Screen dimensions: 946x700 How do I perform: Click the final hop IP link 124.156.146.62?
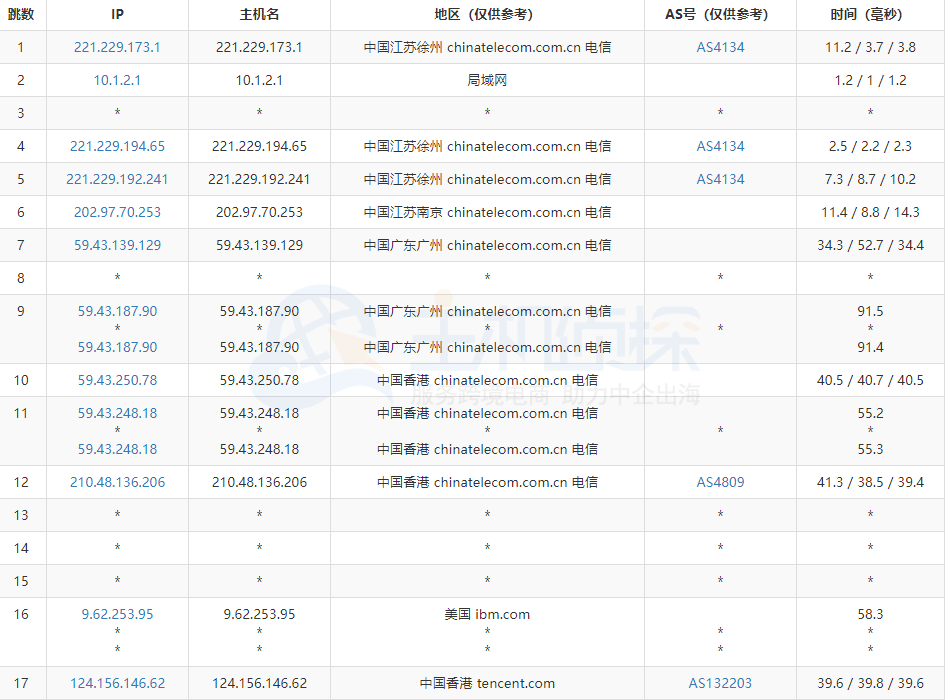(117, 683)
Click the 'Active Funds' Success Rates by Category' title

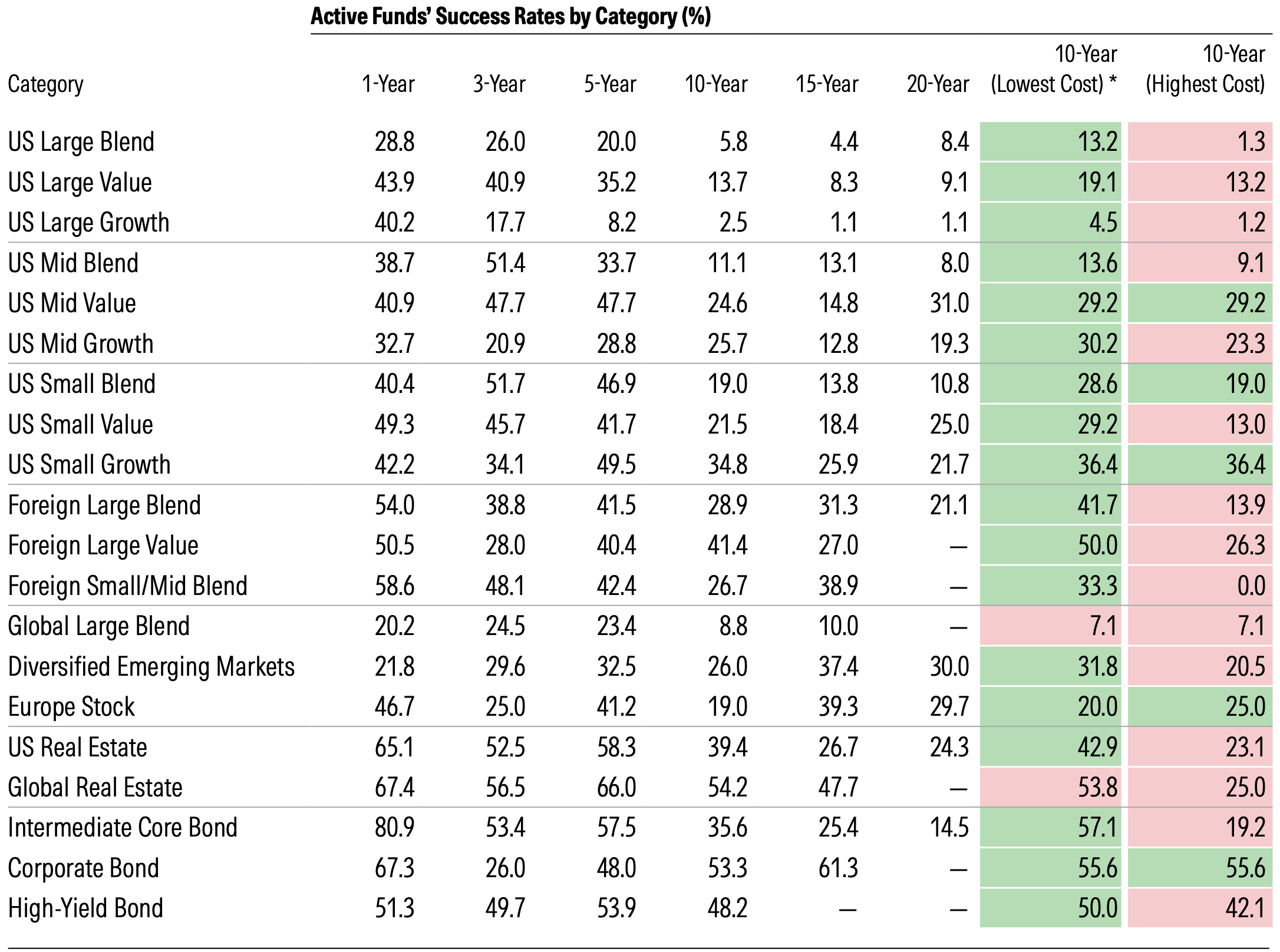[510, 16]
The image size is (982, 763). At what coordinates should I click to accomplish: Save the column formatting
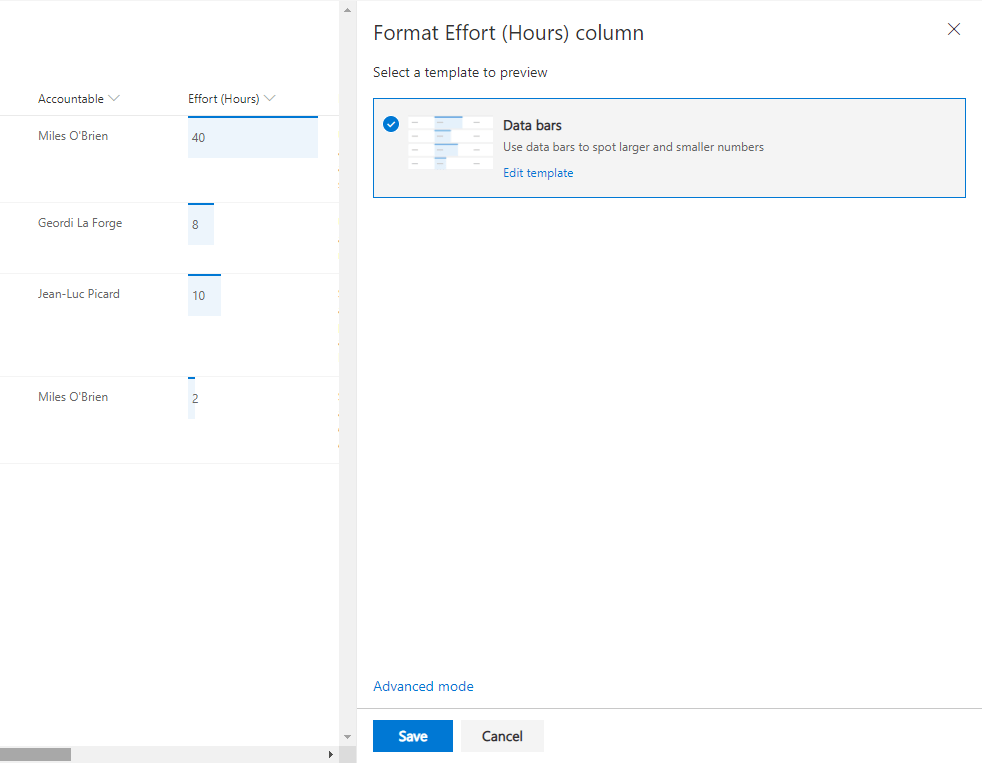(x=412, y=736)
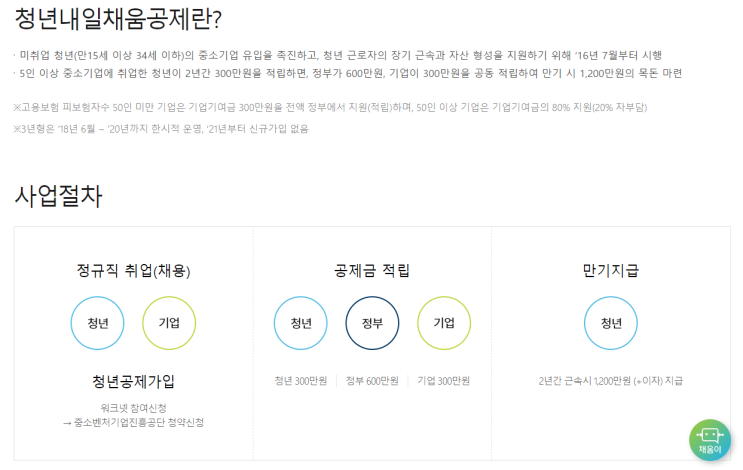Click the 청년내일채움공제란? heading
This screenshot has width=743, height=470.
click(x=118, y=19)
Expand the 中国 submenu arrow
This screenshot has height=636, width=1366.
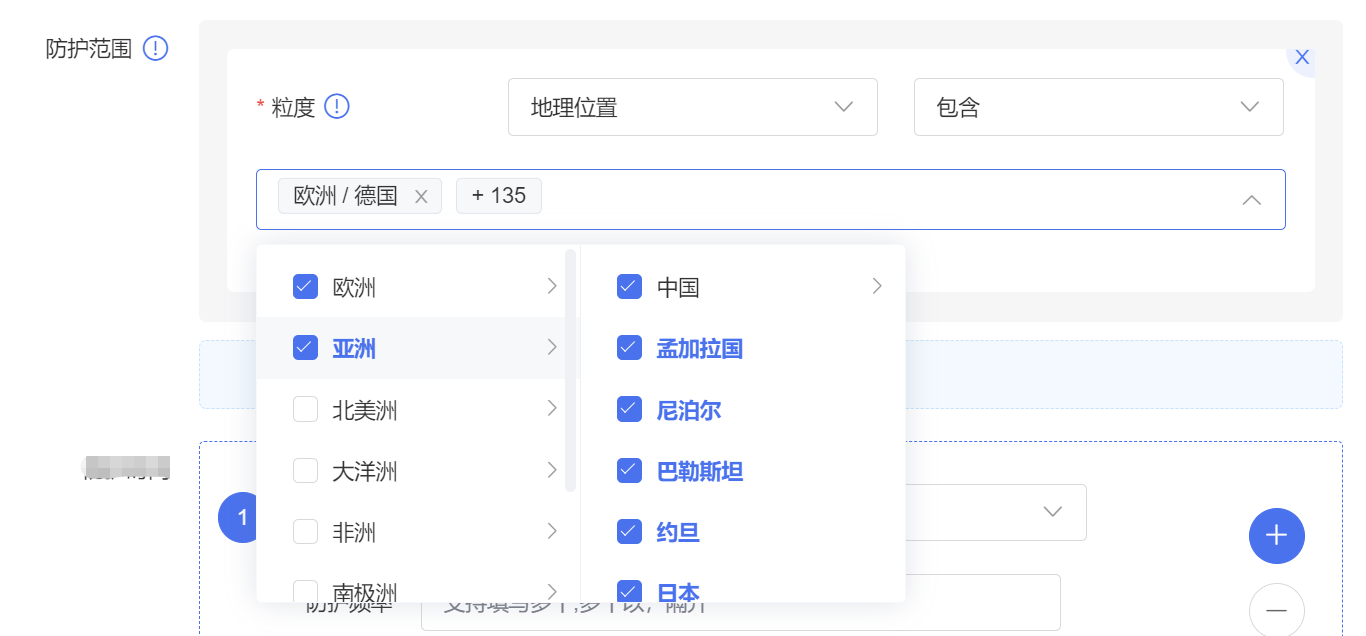(877, 287)
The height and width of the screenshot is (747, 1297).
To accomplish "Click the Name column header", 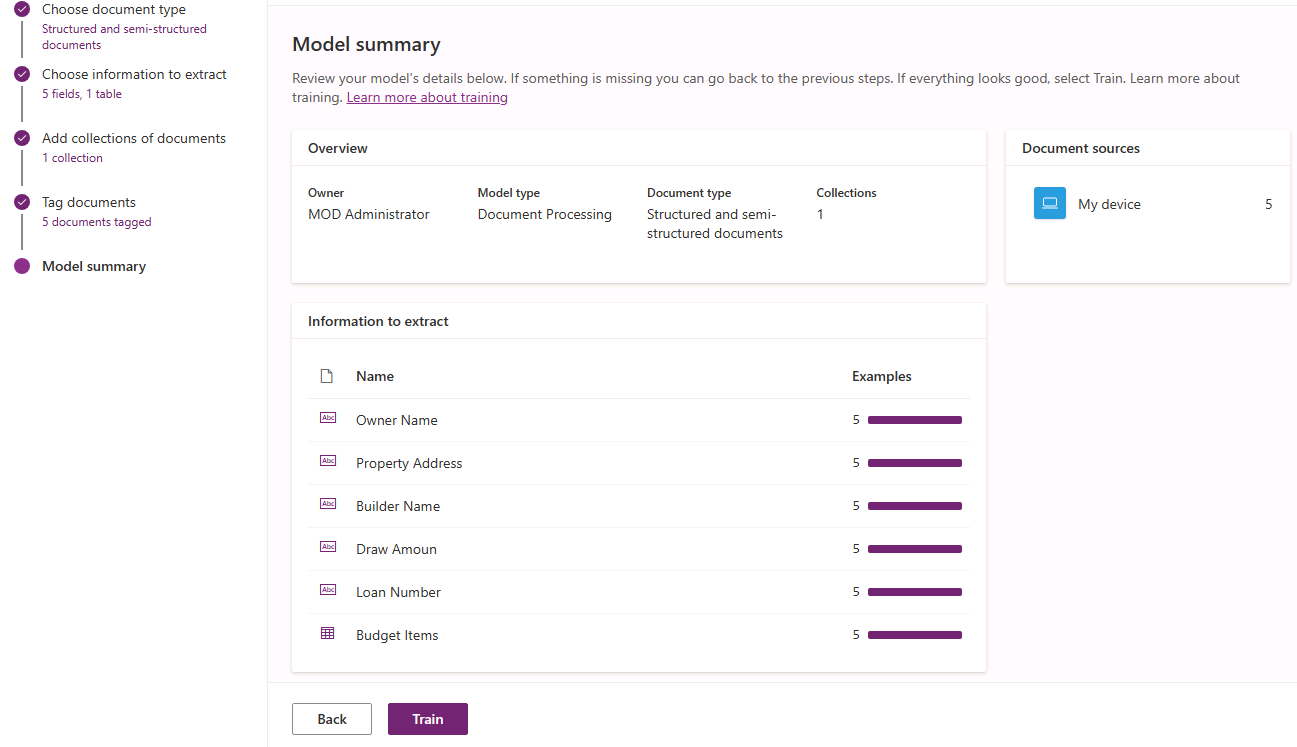I will pyautogui.click(x=375, y=377).
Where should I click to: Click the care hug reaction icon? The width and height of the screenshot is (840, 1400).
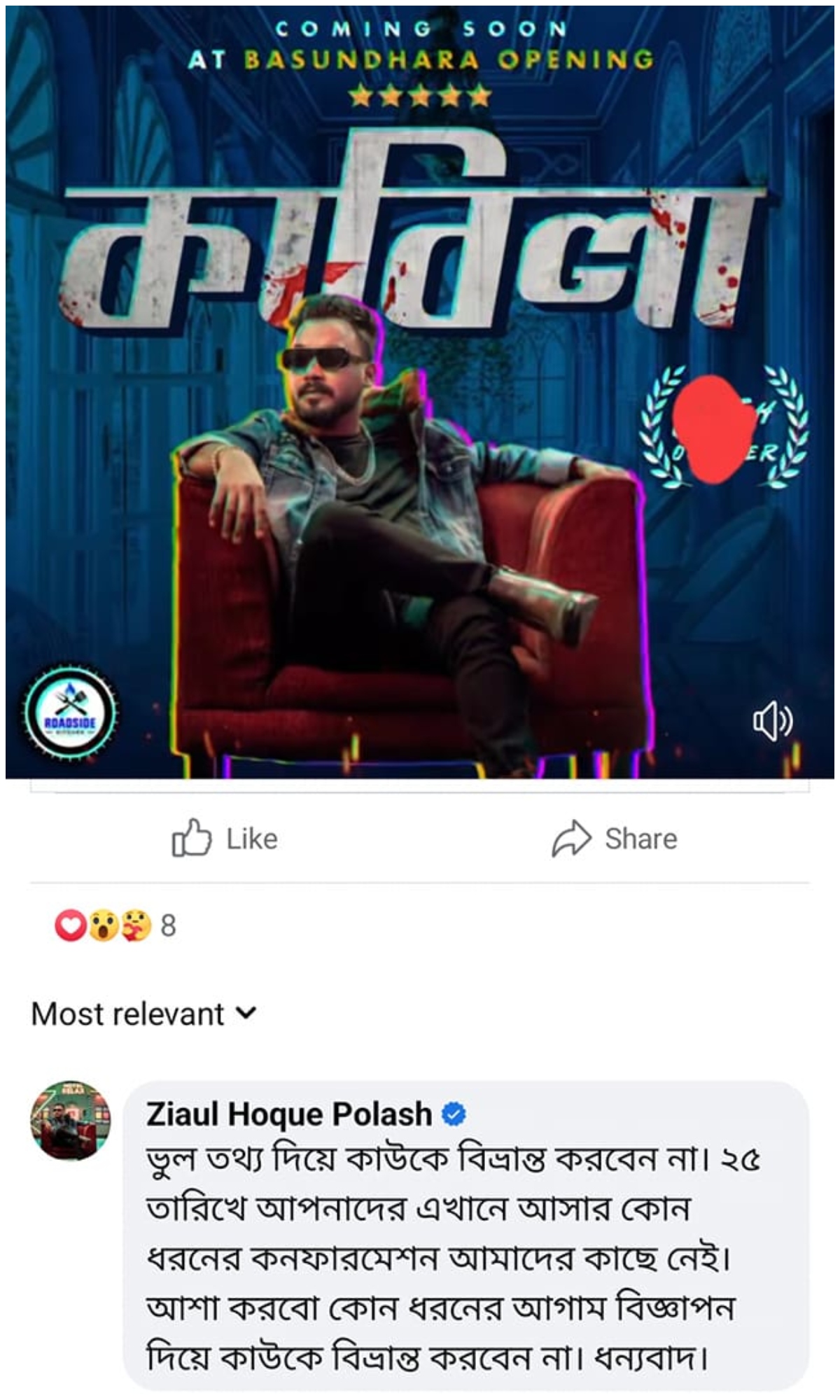tap(136, 925)
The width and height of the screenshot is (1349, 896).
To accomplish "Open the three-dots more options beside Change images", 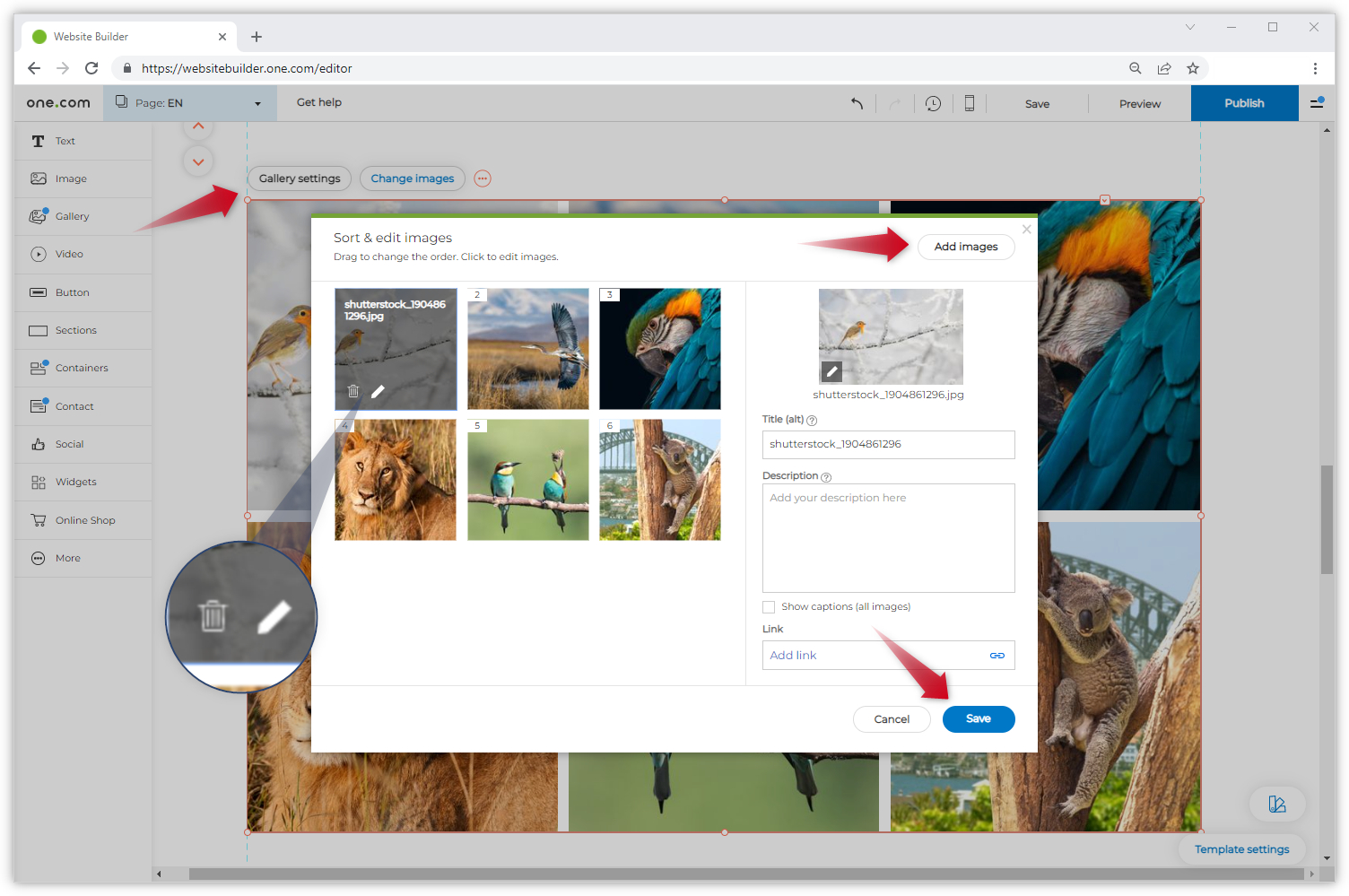I will (x=483, y=178).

__Exercise brief__: Copy nothing but the lines from the first one in the listing through the line with "The height and", and omit the pictures.

__Written response__:
Screen dimensions: 946x700 How do I perform: Click the final hop IP link 124.156.146.62?
(117, 683)
Click the 'Active Funds' Success Rates by Category' title

[510, 16]
The image size is (982, 763). At what coordinates should I click to accomplish: Save the column formatting
(x=412, y=736)
Click the 청년내일채움공제란? heading
This screenshot has width=743, height=470.
click(x=118, y=19)
Expand the 中国 submenu arrow
This screenshot has height=636, width=1366.
(877, 287)
The height and width of the screenshot is (747, 1297).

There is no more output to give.